Reaching the Future Consumer: 3 Ways AI Can Solve the Privacy Problem

By Rich Howe, Chairman & CEO at Inuvo Inc. 

One of the most fundamental problems facing the ad industry right now is privacy. Consumers are increasingly reluctant to share their data, and at the same time browsers, such as Apple’s Safari, are promoting private browsing. Google has already said it plans to eliminate third-party cookies from its Chrome browser.

Europe already cracked down on advertisers using personal data, as have a number of U.S. states, and that’s just a start. Currently, 11 states have consumer data privacy laws and 21 more have introduced bills to address the issue. It’s only a matter of time before consumer identity – or even demographic-based targeting – is completely removed from the advertising equation.

In advance of further privacy limitations, brands would be wise to see the ways that using generative artificial intelligence to optimize ad spending can eliminate the issue of privacy entirely while helping to get a bigger ROI.

Here are three ways AI can solve the issue of privacy:

Use AI to Discover New Audiences

AI reflects the collective wisdom of humanity as represented by the collective content of the internet. New tools can instantly understand the association between every word or phrase on a page with every other word or phrase that exists; and associates any page of internet content with the entire web.

These large language models can see the connections between things that might seem totally unrelated, but are actually highly correlated. For example, an AI program can determine that the brand Carhartt correlates with the movie “Interstellar” because it knows Matt McConaughey and Jessica Chastain’s characters wear Carhartt jackets in that movie. As a result, there’s an audience at the cross-section of those two themes, one that you would never have been able to identify, let alone purchase, using a consumer’s identity, which in this case – and many others – is largely irrelevant.

Remember It’s Not the Who But the Why

Conventional advertising uses identity-based solutions that rely on cookies, or universal IDs, to figure out WHO someone is, and then uses that identity to determine whether an ad should be shown. AI can shift the marketing model from being about WHO consumers are to WHY they are interested. When you target “who,” you get more of the same “who’s”; when you target “why,” you get all the “who’s” that share the same “why’s.”

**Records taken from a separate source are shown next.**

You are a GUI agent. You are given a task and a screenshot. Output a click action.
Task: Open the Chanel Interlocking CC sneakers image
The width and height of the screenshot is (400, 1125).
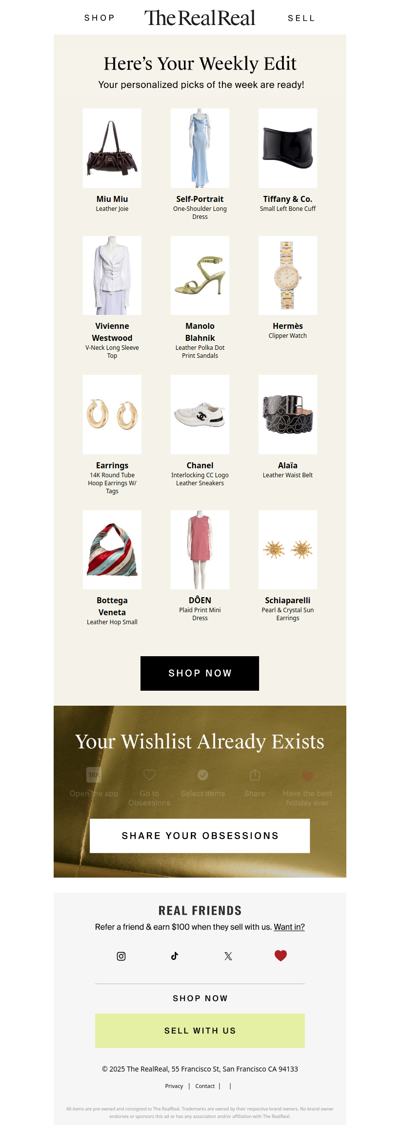[x=200, y=414]
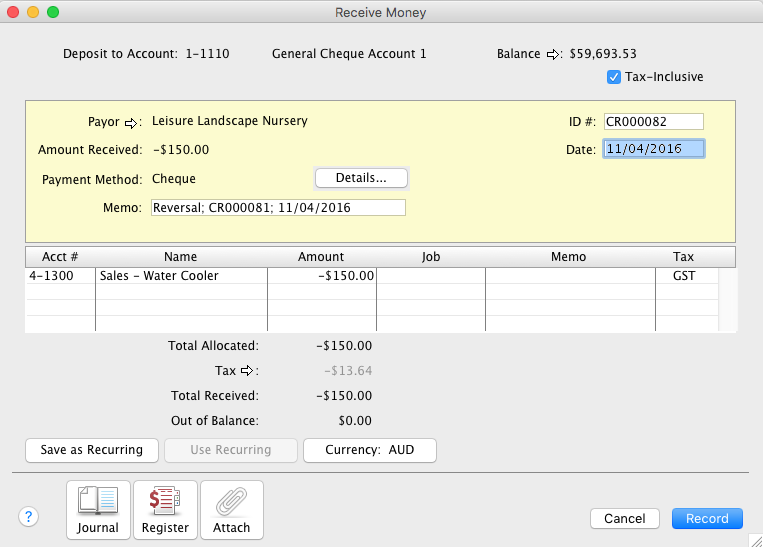Viewport: 763px width, 547px height.
Task: Open the Register icon button
Action: pos(165,510)
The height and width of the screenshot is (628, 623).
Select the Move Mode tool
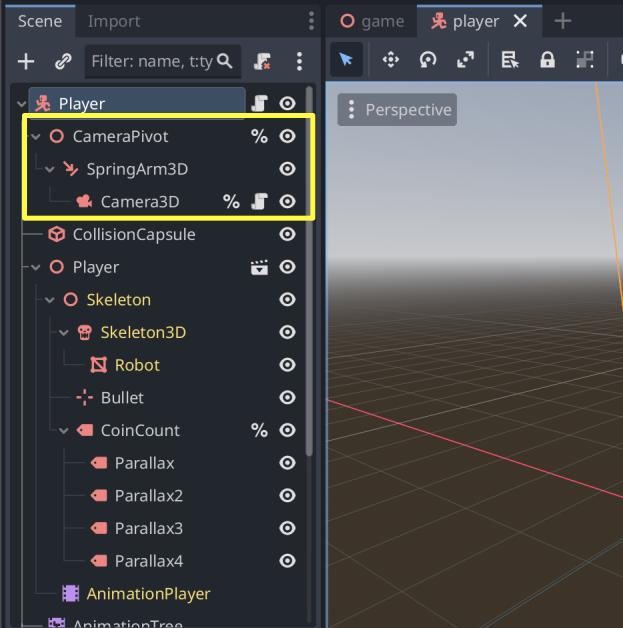(x=390, y=60)
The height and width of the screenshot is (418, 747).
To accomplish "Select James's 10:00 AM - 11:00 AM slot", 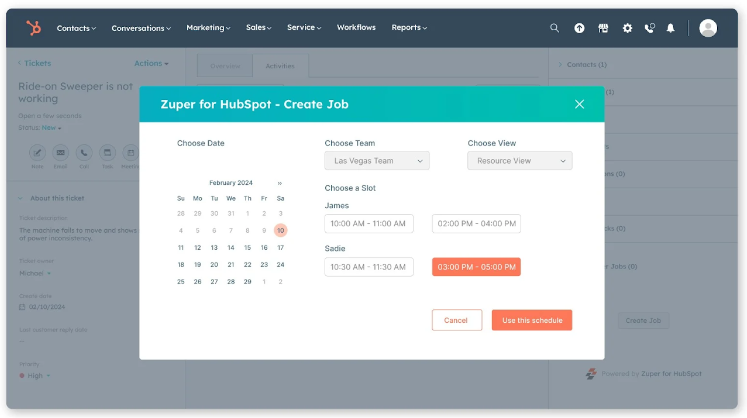I will 369,223.
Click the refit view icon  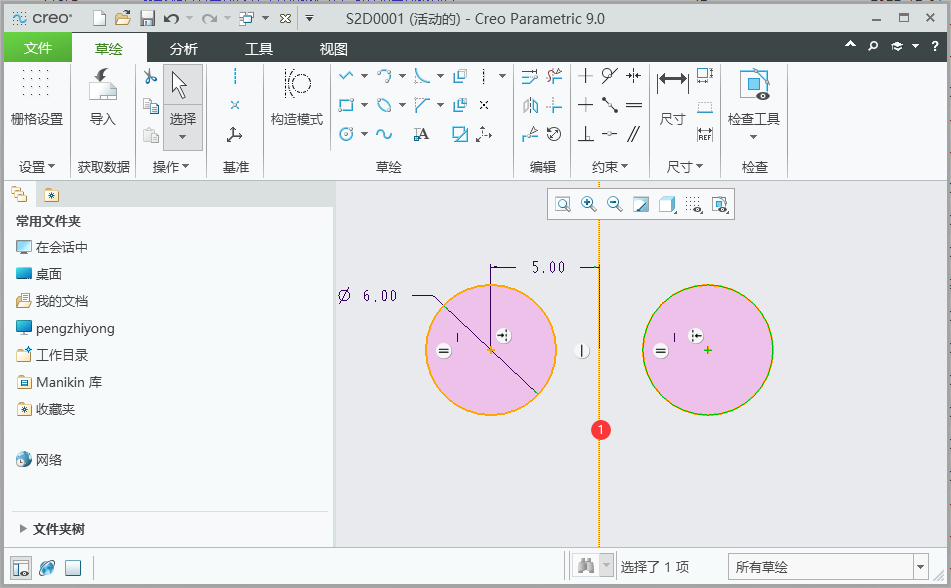point(563,204)
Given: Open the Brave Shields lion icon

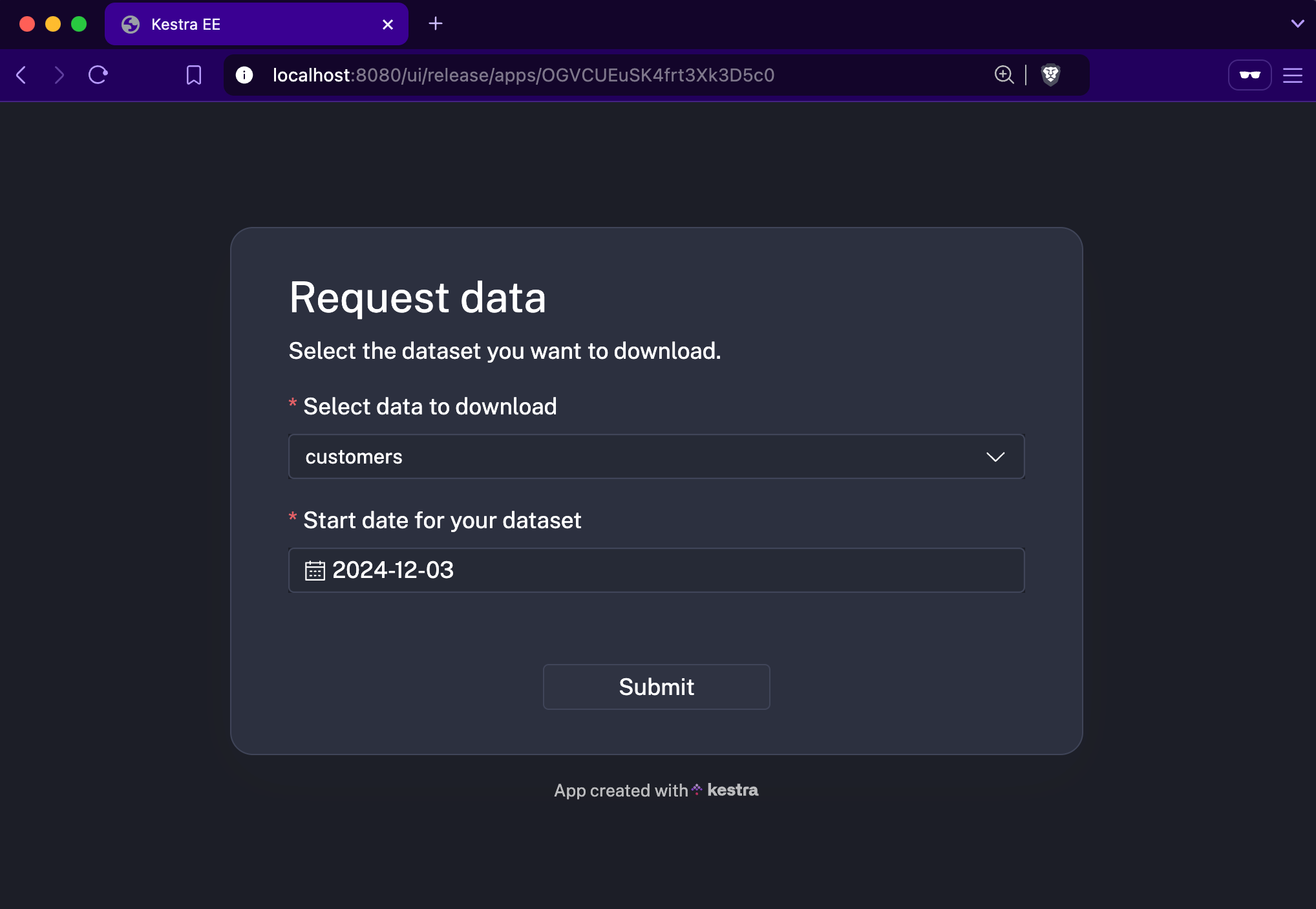Looking at the screenshot, I should click(x=1051, y=75).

In the past, brands would rely on surveys to understand consumers. But surveys are notoriously unreliable. Who needs surveys when the language model behind the AI is updating itself roughly every 5-minutes to capture the latest and greatest links among concepts and the association of those concepts to brands? So rather than focusing on the identity of one individual, marketers can continually target buyers without knowing any personal details about them.

Target Effectively Without Personal Data

By turning to generative AI for digital advertising, brands can target consumers in new, more effective ways without raising privacy issues. AI can provide cookie-level targeting without cookies, allowing advertisers to deliver targeted ads not to individuals or to IP addresses but to larger interconnected concepts without harvesting user data or third party information.

Many brands think the answer to a cookie-less future is collecting first-party data. But that essentially leads to the same problem. While users may “voluntarily” provide personal information, it may not be long before the same forces – consumer preferences and regulatory policies – begin setting limits on first-party, which even in the best of cases, is already proving itself to be considerably less effective than third-party. What’s more, collecting that data still leaves brands chasing the who, rather than the why, which limits their audiences, the effectiveness of their message and opens them up to the risk of consumer backlash on the brand.

AI provides constantly up-to-date knowledge of consumer intent, but without the specifics of any individual consumer. There’s no need to use a consumer’s identity and data through IP addresses or cookies, or URL tracking for media targeting.

With AI, ad spending is largely driven by browsing and purchasing patterns. Cookie-based targeting can only bid on 25% of users, but AI systems can target and bid on all users. Being able to locate and target audiences based on a prediction of why they are in front of any screen allows marketers to be more strategic with their brand content.

The Bottom Line: It’s important for marketers to understand that a future devoid of identity is upon us. And the sooner brands start thinking about providers and technologies that can help them move away from first-party targeting, the sooner they’ll be unshackled from the structured nature of that approach to marketing and open themselves up to new possibilities.